═══ Source information
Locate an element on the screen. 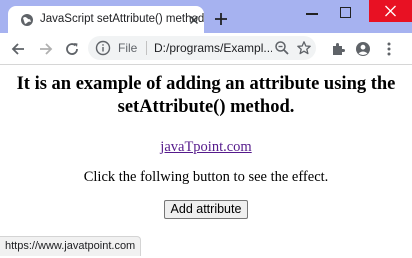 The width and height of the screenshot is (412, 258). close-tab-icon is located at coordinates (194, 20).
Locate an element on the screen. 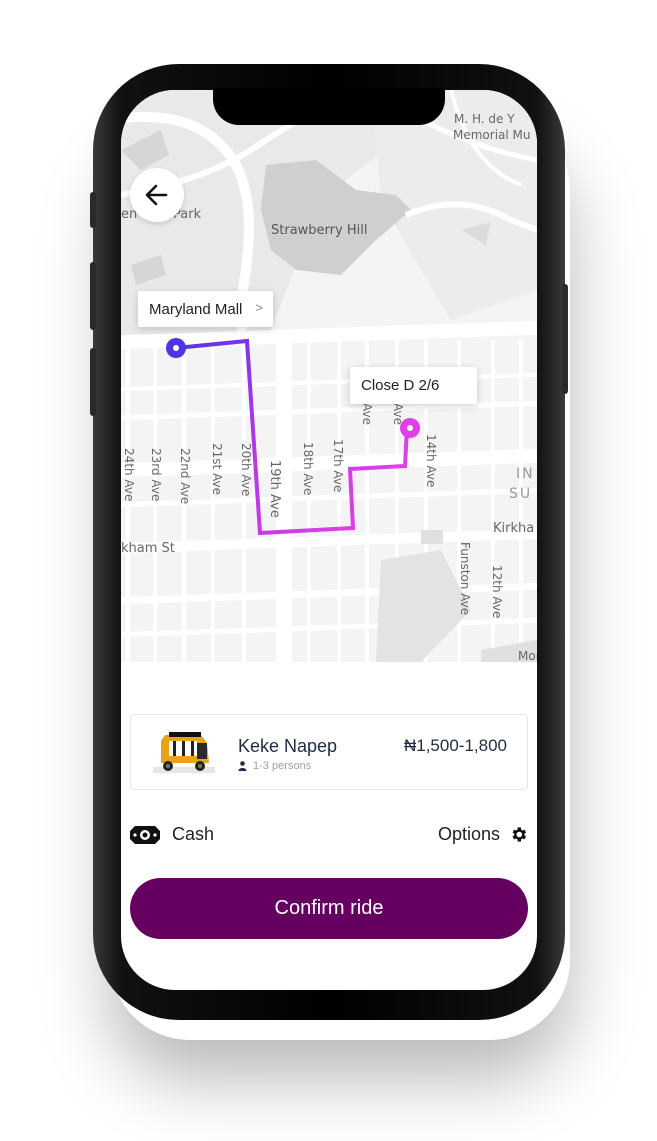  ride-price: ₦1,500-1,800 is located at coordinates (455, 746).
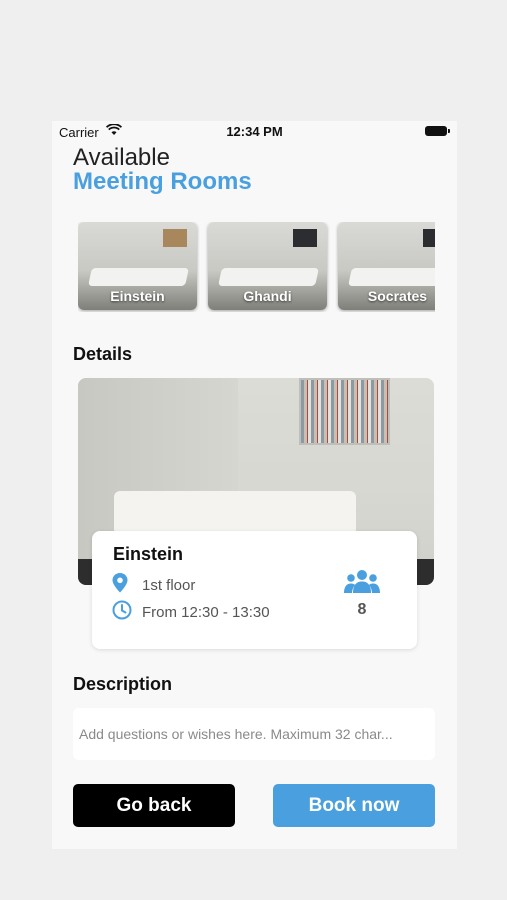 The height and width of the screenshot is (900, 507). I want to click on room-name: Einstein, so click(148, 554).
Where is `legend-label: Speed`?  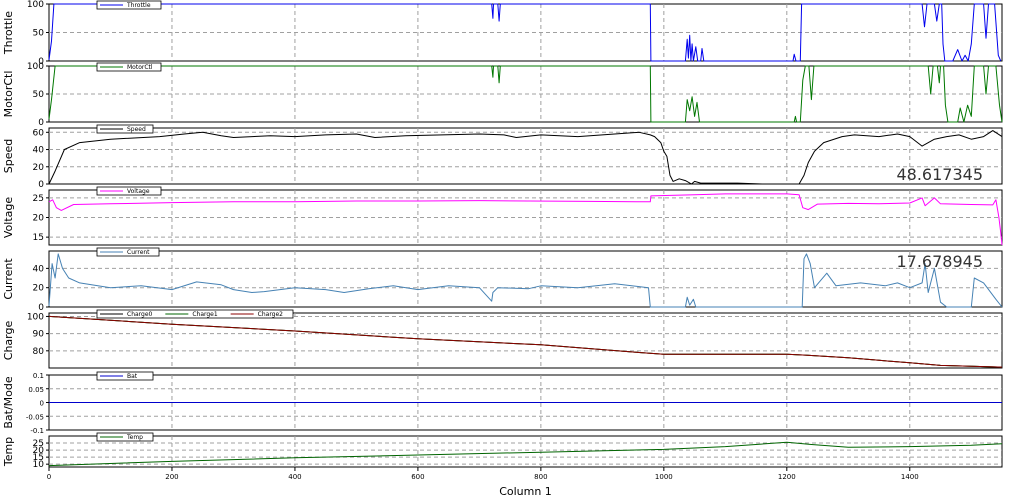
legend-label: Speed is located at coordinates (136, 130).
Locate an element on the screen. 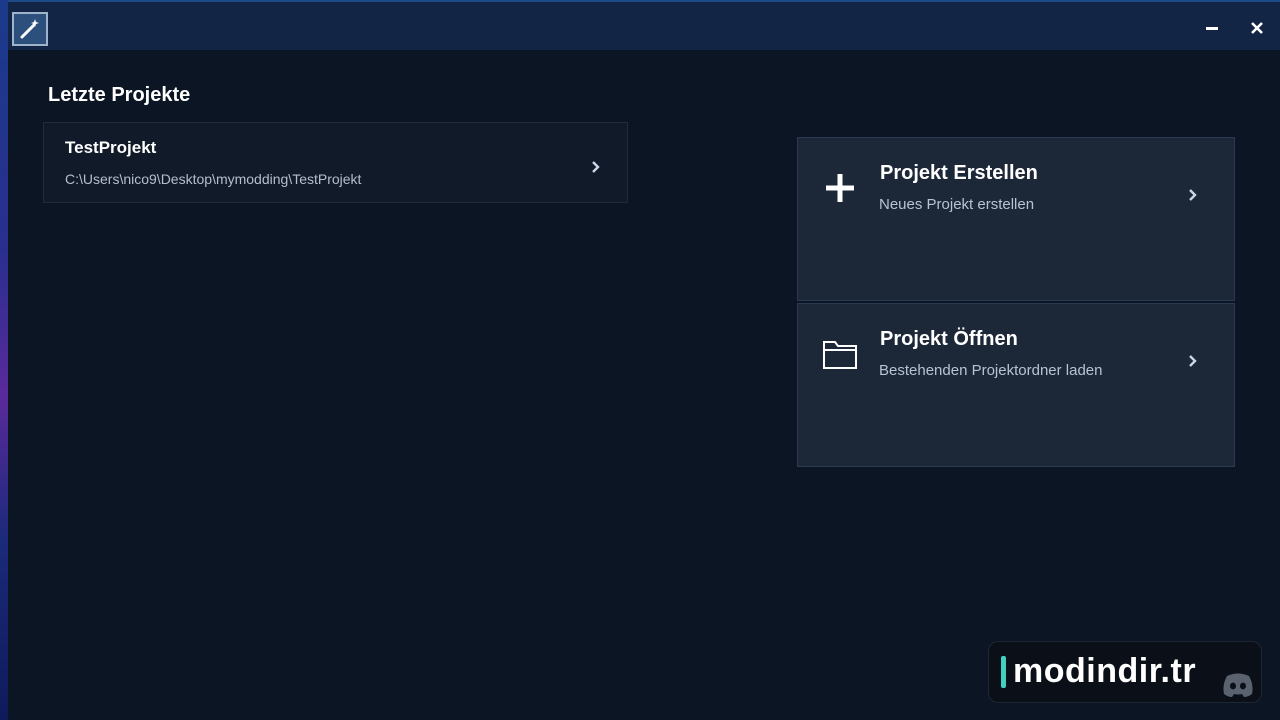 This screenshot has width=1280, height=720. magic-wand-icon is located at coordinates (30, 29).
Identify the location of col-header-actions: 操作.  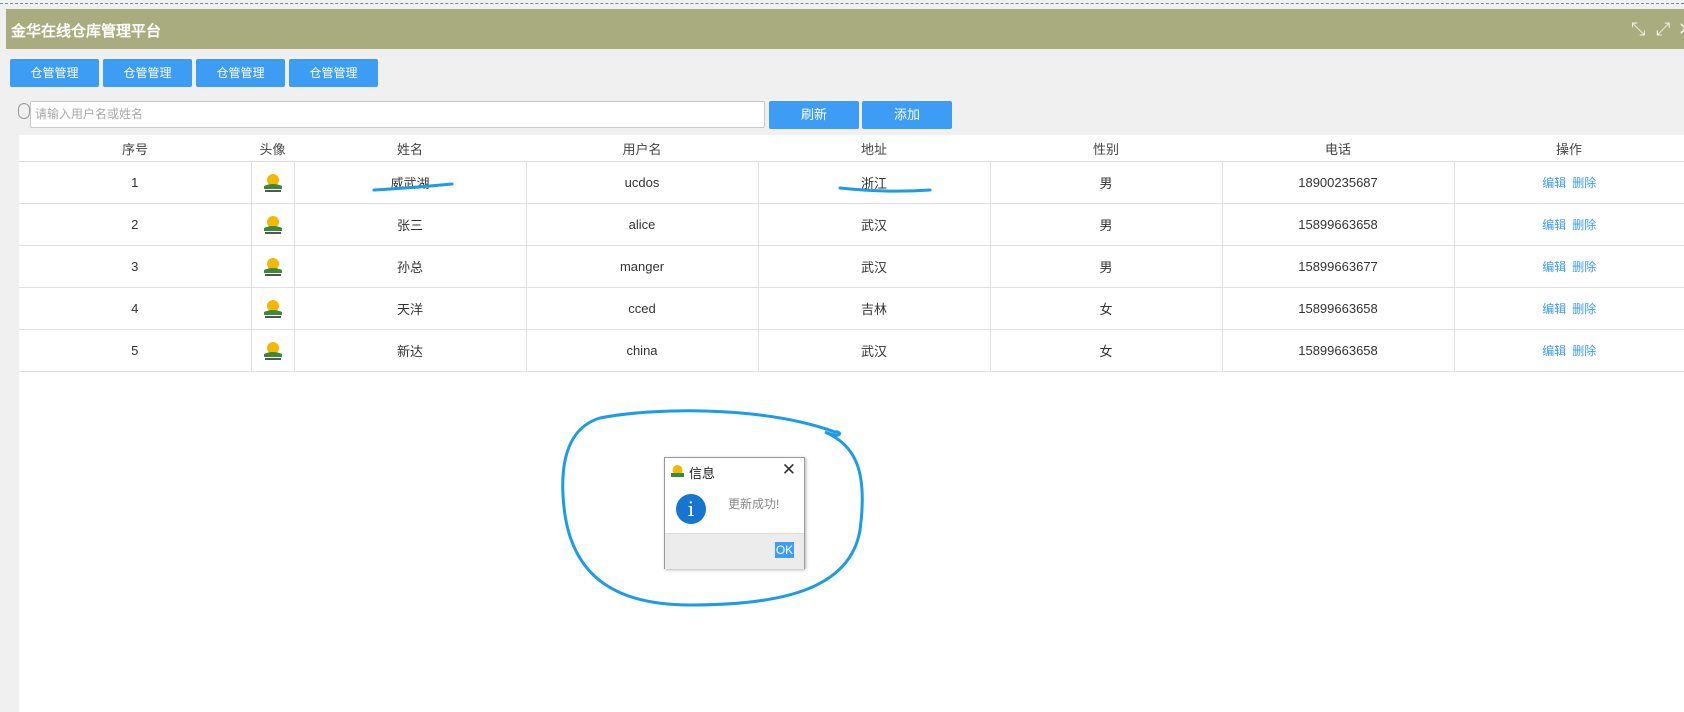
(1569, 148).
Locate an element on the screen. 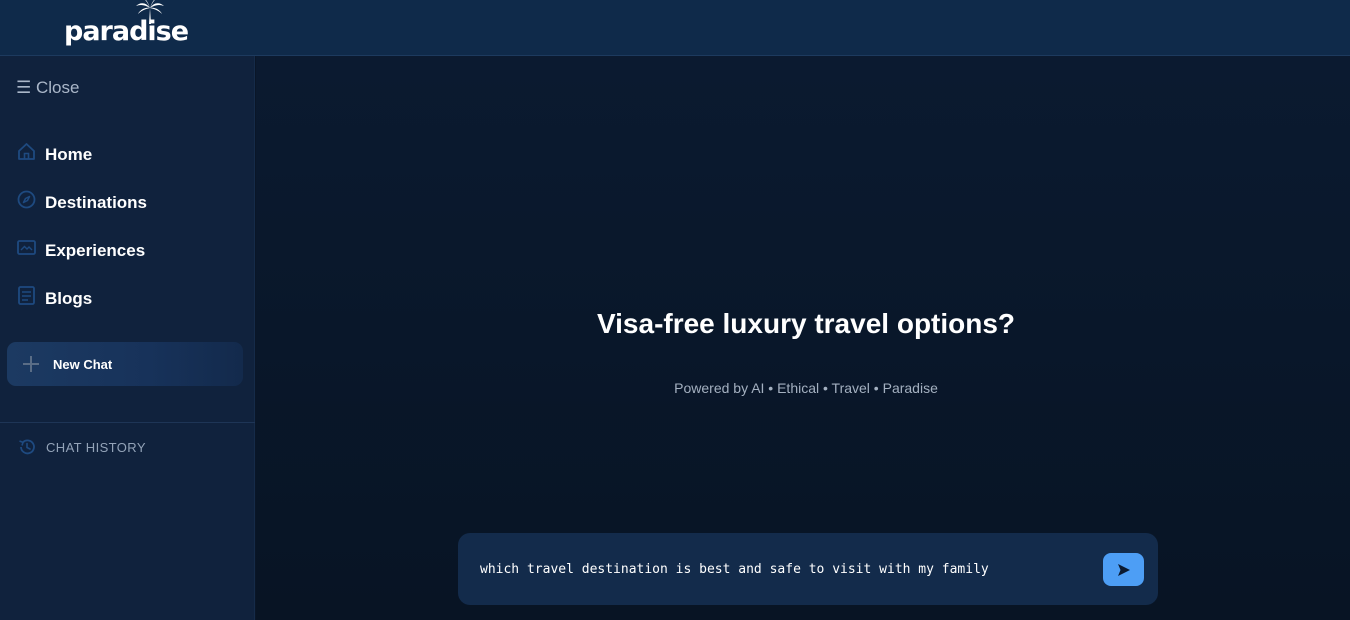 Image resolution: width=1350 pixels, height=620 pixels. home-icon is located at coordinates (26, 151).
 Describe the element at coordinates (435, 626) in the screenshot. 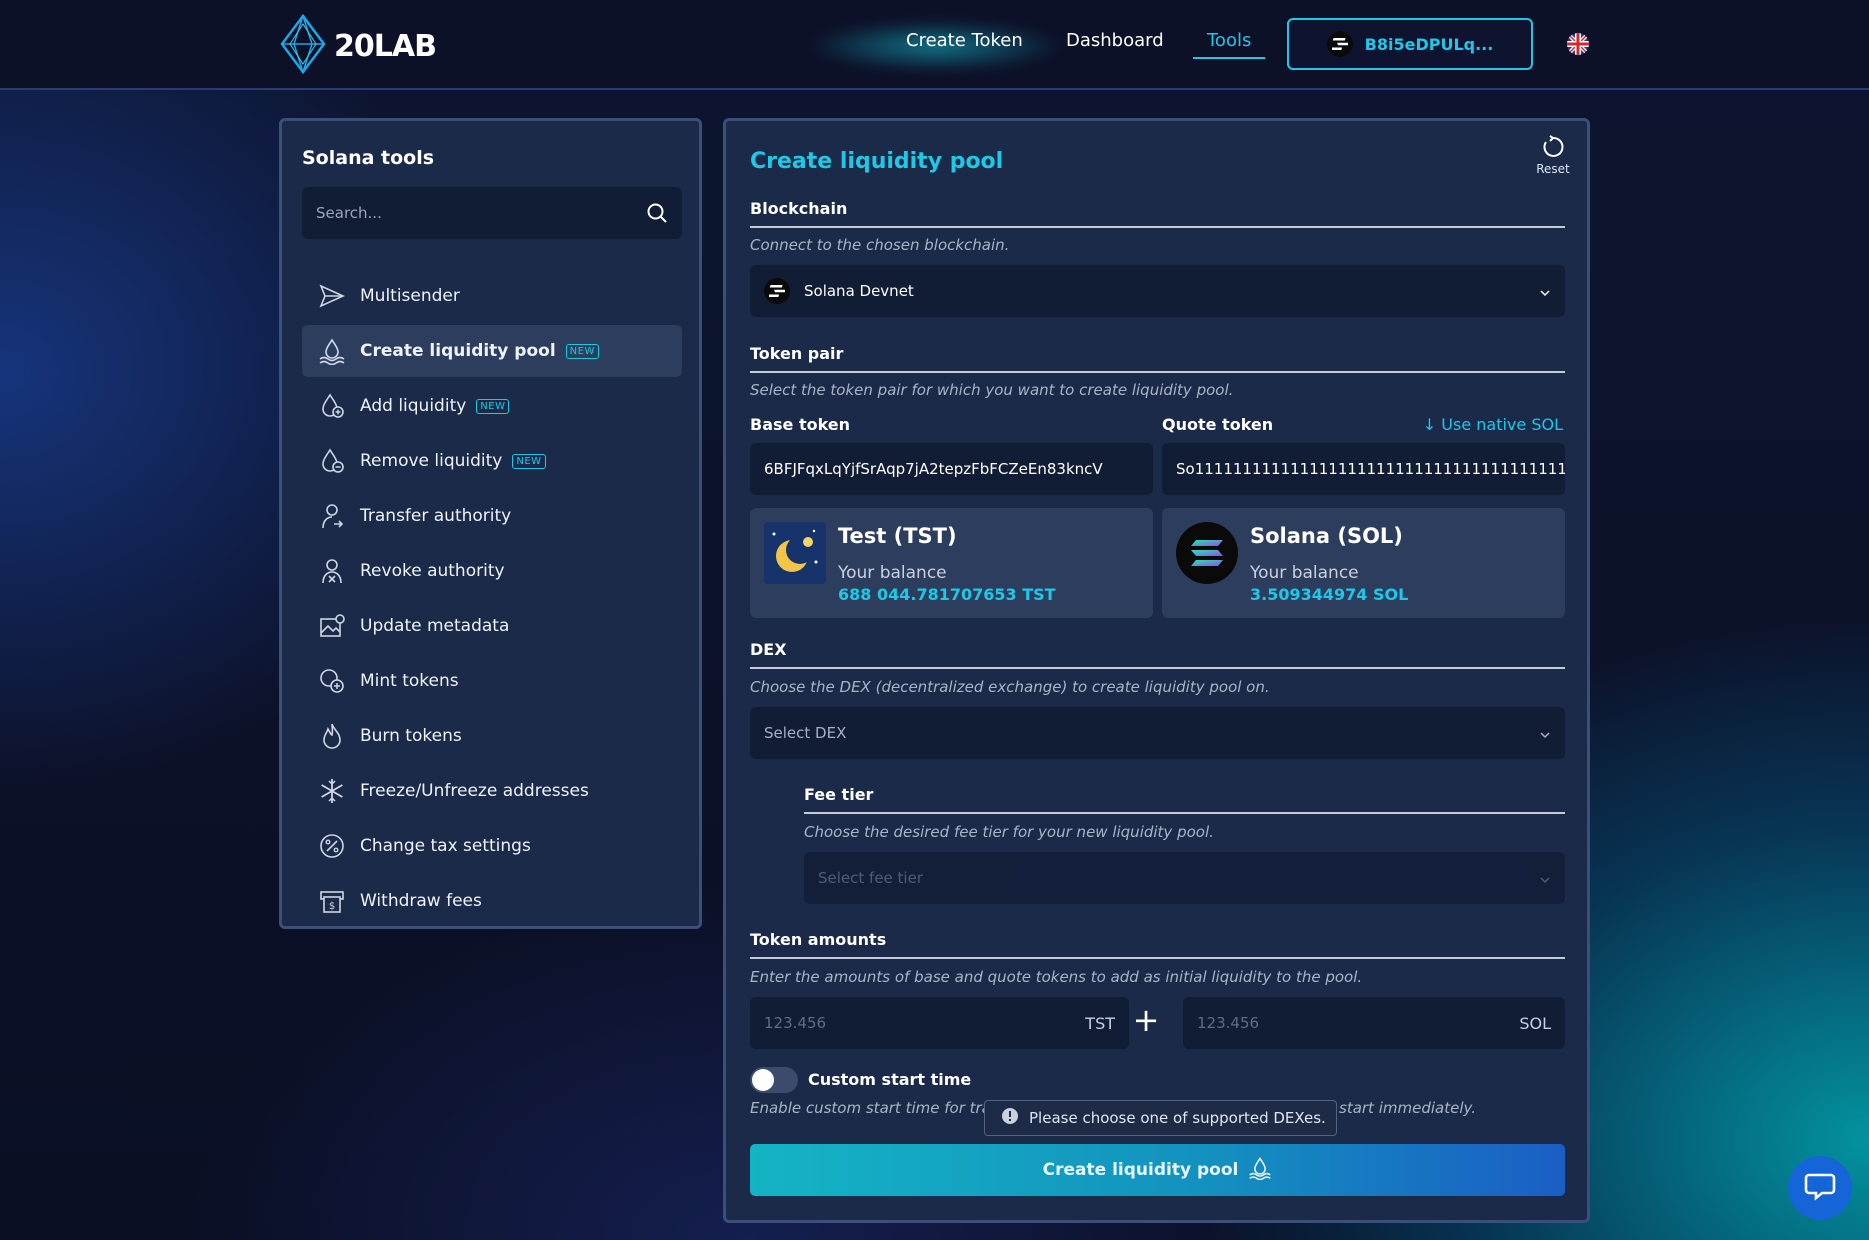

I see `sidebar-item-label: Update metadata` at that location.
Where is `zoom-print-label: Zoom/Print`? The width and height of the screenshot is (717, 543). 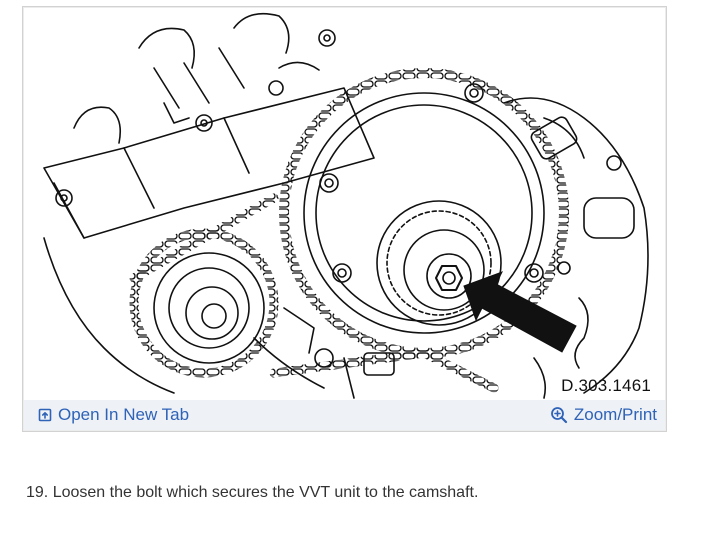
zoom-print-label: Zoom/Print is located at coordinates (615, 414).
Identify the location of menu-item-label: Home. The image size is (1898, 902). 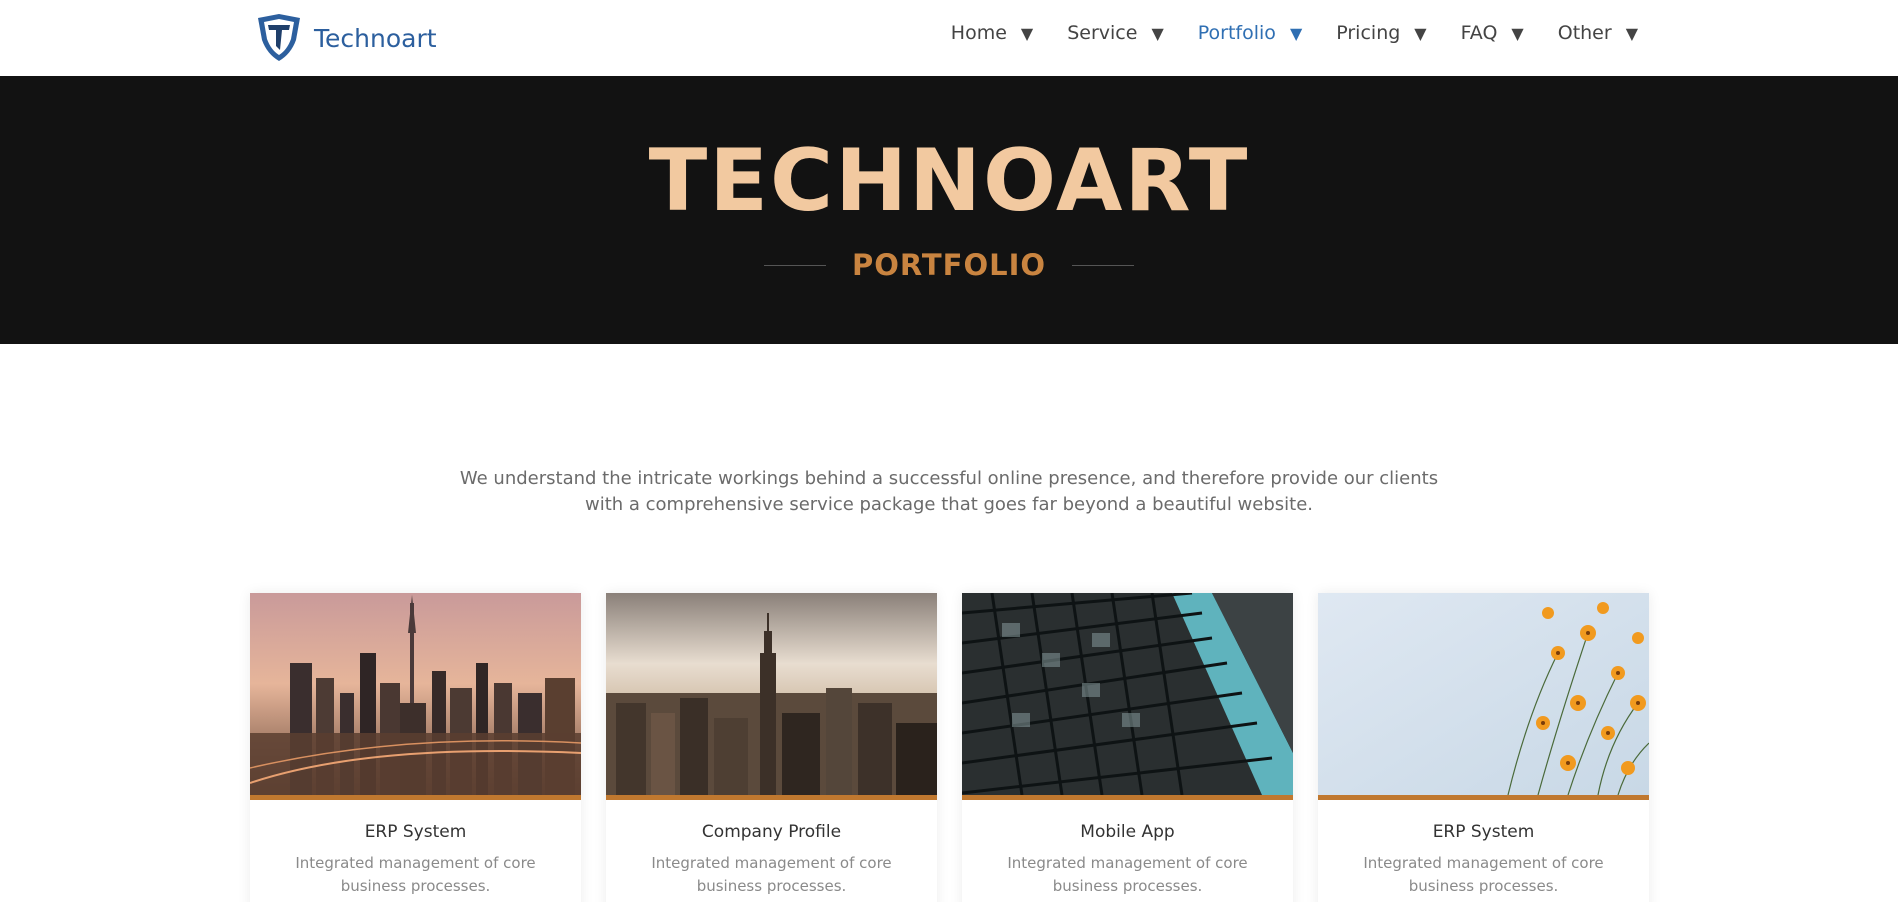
══════
▶ To do: Reproduce word for word the part of the data that opens with the line containing "Describe the element" and runs through the end of the data. Leave the pictures out of your copy.

▶ Final answer:
 Describe the element at coordinates (435, 626) in the screenshot. 

I see `sidebar-item-label: Update metadata` at that location.
Where is `zoom-print-label: Zoom/Print`? The width and height of the screenshot is (717, 543). 
zoom-print-label: Zoom/Print is located at coordinates (615, 414).
Identify the location of menu-item-label: Home. The image size is (1898, 902). 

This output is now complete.